With this new printing technology, a film to which liquid-repelling fluororesin is applied undergoes pattern exposure through a photo mask. Metal ink is then scanned onto it to form the wiring. This technology means that metal wiring with a fixed film thickness can be formed by means of the chemisorption of metal nanoparticles on the fluororesin surface activated by light.
The following technology has been developed to make it possible to manufacture MM film with micro wiring that can also be used for smartphones at a low cost. The project constructed a roll-to-roll production system that has not been available with existing manufacturing methods.
- The reaction mechanism for printing was elucidated, ink and fluororesin which was investigated and a method of even printing on large areas was developed. This made it possible to fabricate a 7- to 8-inch sensor film with micro wiring (line width: 2-4 um).
- Invisible wiring was developed by postprocessing the sensor pattern design (line width and shape) to respond to market needs. As a result, a MM film that could also be used for smartphones was able to be developed. The ability of this film to withstand 200,000-frequency (radius: 2 mm) bending test was also confirmed.
- Equipment for each process was developed and a manufacturing method with the roll-to-roll process was established. In a manufacturing experiment for the line width 4 um MM film, the 10m roll length achieved more than a 95% yield rate was achieved.
This successful development is expected to enable the low-cost manufacturing of high-functioning touch panel sensor films that can be used for three-dimensional curved or bendable displays.
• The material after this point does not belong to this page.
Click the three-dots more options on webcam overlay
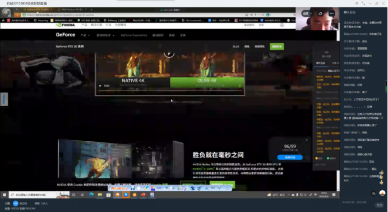(331, 13)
This manufacturing of a micro wiring film with full process roll-to-roll process is the first of its kind in the world. It is a breakthrough technological innovation for printed electronics used in the flexible electronic device market. It is anticipated that this technology can be not only applied and used in electronics fields such as OLED displays, IoT device wiring and electrodes, but also in the manufacturing of functional films such as antibacterial films, films for catalysts and thermal insulation films.